I'm trying to wrap my head around logical implications, equivalences, etc. and I made up two random statements. This is my attempt at proving one implies the other:
Statement $A$
$∀a,b,c∈Z,a<b<c⇒0<f(a)<f(b)<f(c)$
Statement $B$
$∀x,y,z∈Z,x<y∧z≠x∧z≠y⇒f(x)+f(y)+f(z)>0$
Prove $A⇒B$
Assume Statement $A$ and the antecedent of Statement $B$
Dividing Statement $B$ into cases:
Case 1: $z<x<y$
From $A$ we can conlude that $0<f(z)<f(x)<f(y)$, meaning $f(x)+f(y)+f(z)>0$
Case 2: $x<z<y$ and Case 3: $x<y<z$
(Same reasoning as in case 1)
By showing that all three possible cases are true given the assumption that $A$ is true, can I say that Statement $A$ implies Statement $B$?
And if possible, how would you prove that $B$ implies $A$?
This is interesting. Your argument that the truth of $A$ forces the truth of $B$ is correct. You have divided it into sensible cases and correctly argued the cases.
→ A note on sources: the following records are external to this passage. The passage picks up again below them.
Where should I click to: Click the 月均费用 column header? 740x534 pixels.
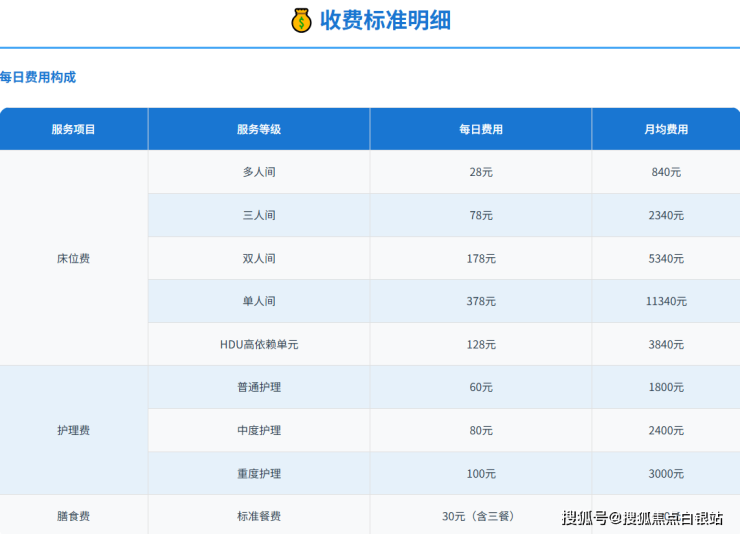(666, 129)
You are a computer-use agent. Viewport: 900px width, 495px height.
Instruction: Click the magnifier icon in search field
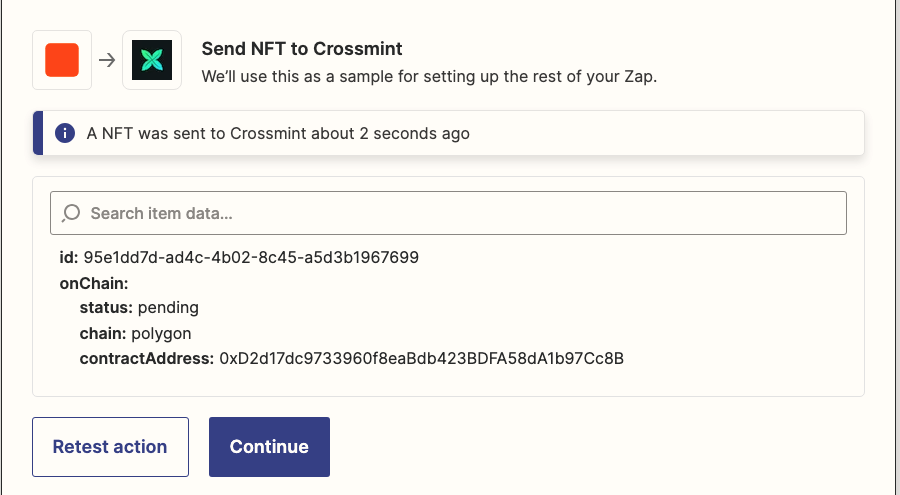pos(71,213)
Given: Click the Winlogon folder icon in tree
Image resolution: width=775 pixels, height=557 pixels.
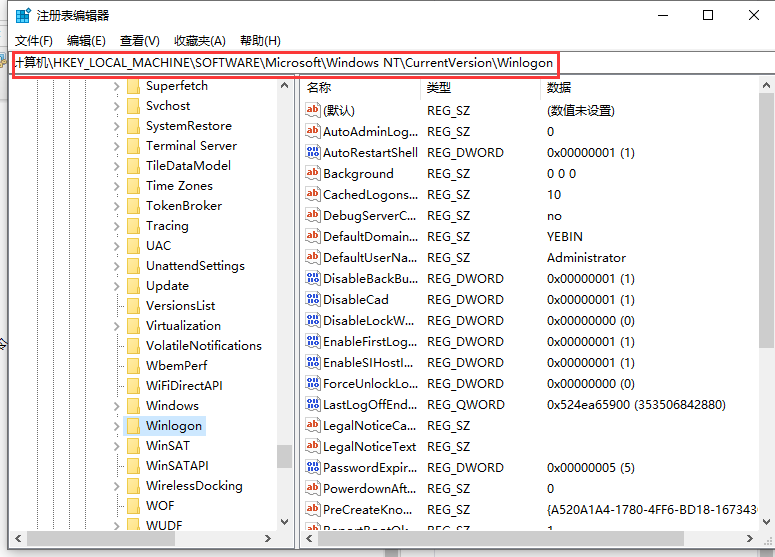Looking at the screenshot, I should tap(133, 426).
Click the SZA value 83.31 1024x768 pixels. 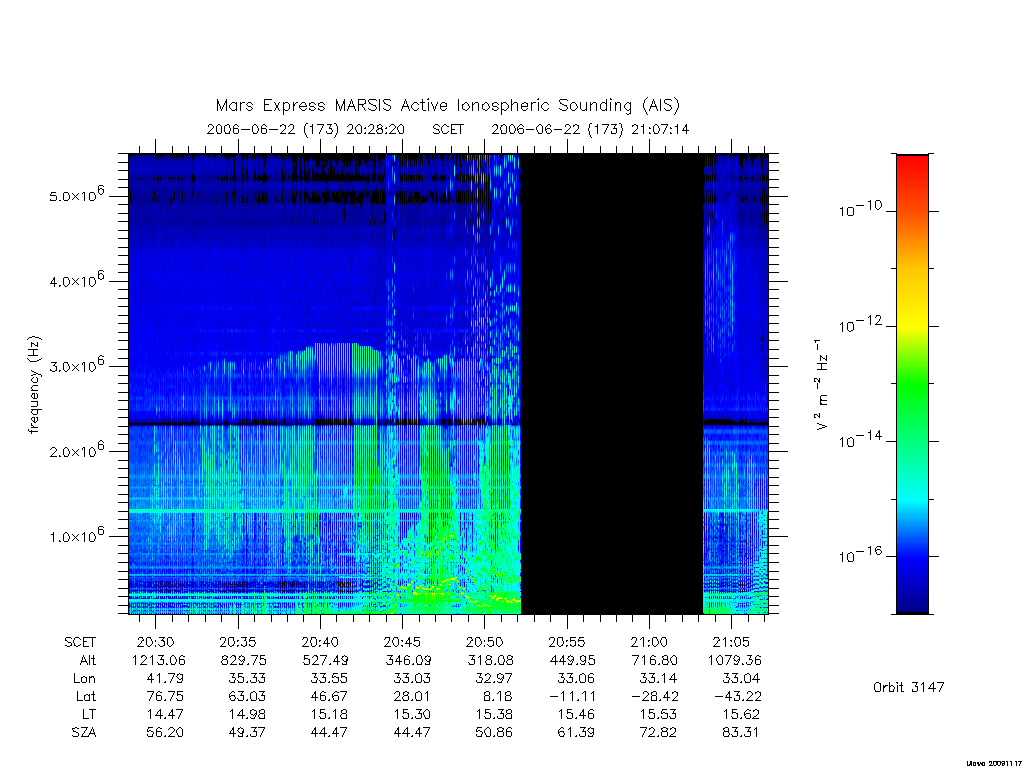740,733
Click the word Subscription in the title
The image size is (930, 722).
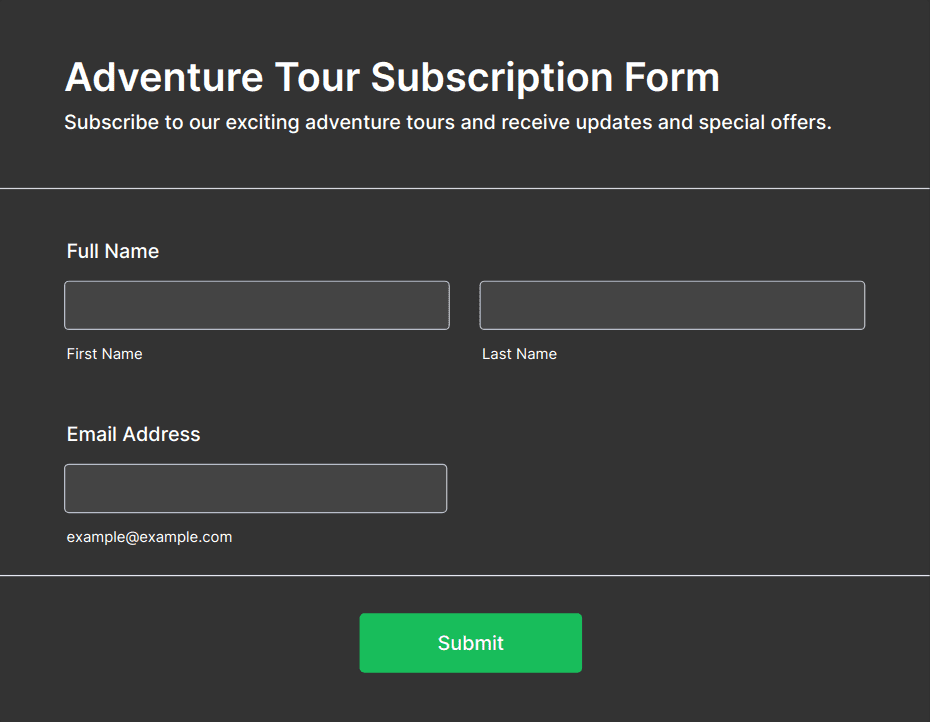pos(492,78)

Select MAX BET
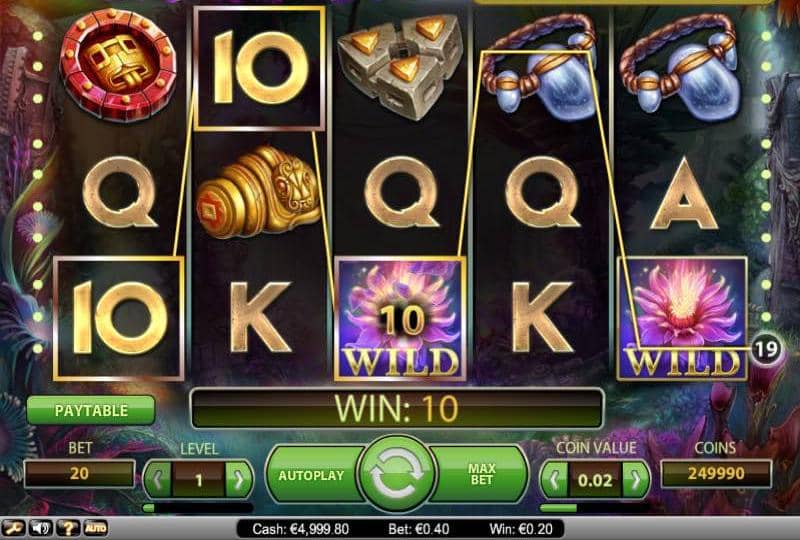(x=481, y=475)
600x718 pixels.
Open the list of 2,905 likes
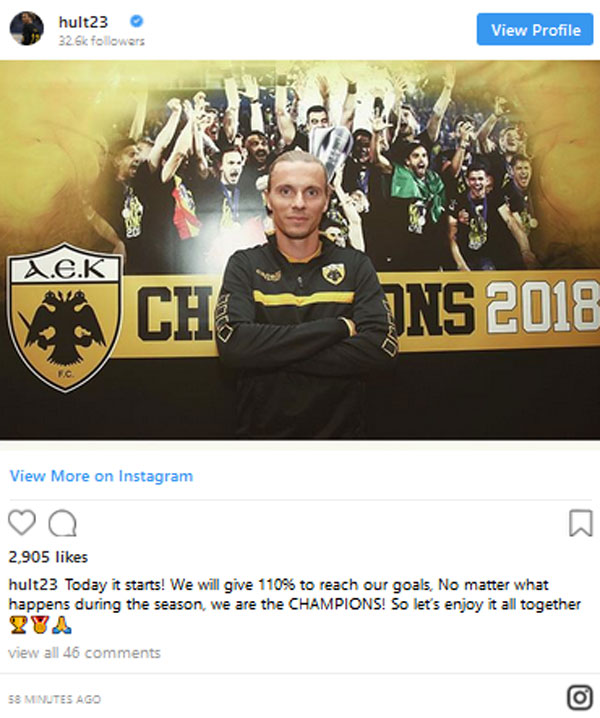pos(48,557)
As an exercise in logic or proof-writing, it's fine.
There is, however, quite a bit of fat that can be trimmed out of all this to get to the real meat of the problem.
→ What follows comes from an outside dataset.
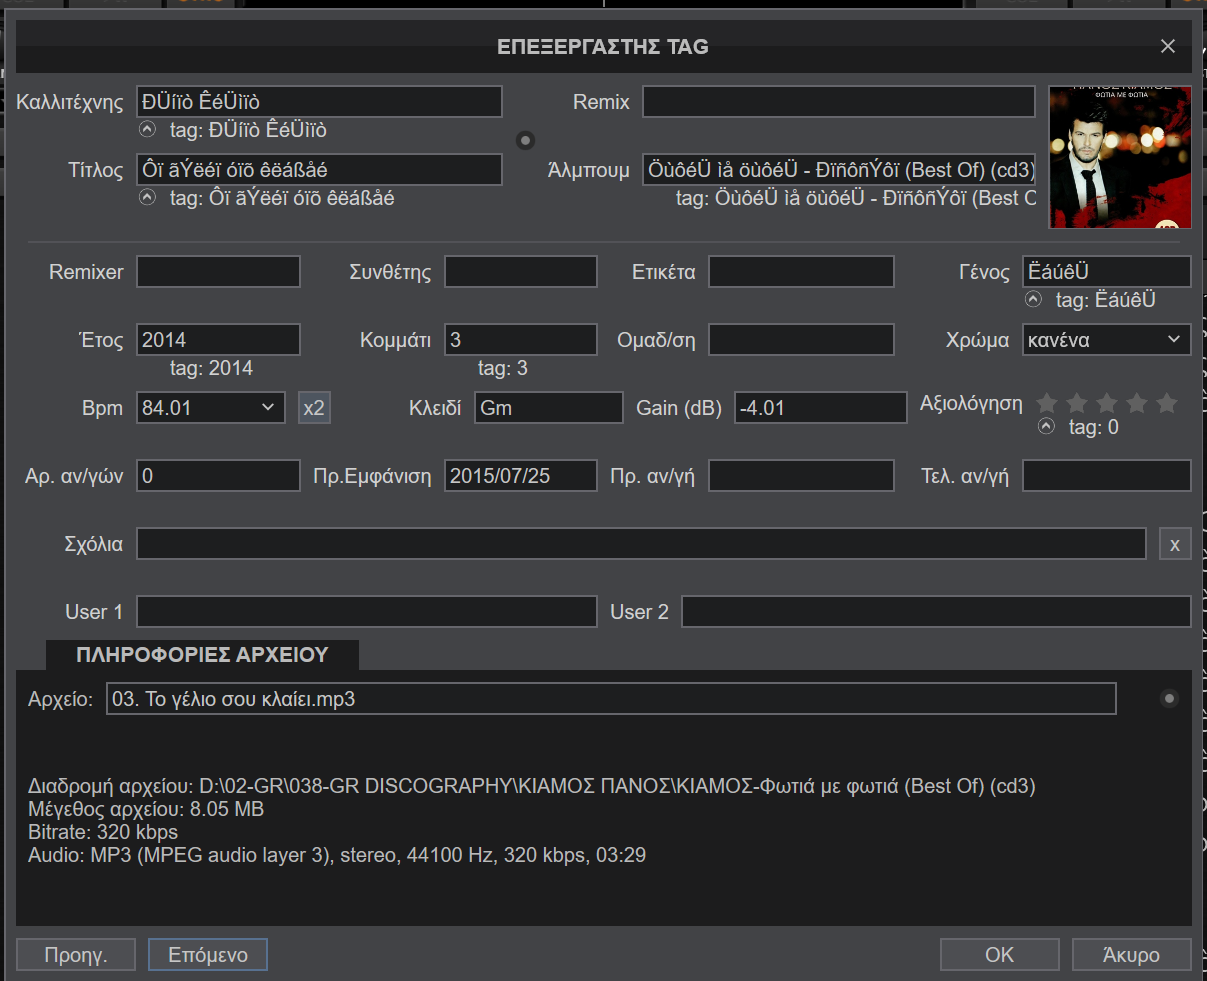Open the Χρώμα color dropdown

[1106, 340]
Your statement $A$ immediately implies that $f$ is a positive function, so that $f(x) > 0$ for all $x \in \mathbb{Z}$. Take any $a$, and let $b=a+1$ and $c=a+2$. Then you can conclude $f(a) > 0$ from $A$. Since $a$ is arbitrary, we're done. Now that $f$ is positive, $B$ follows immediately: the sum of three positive integers is again positive.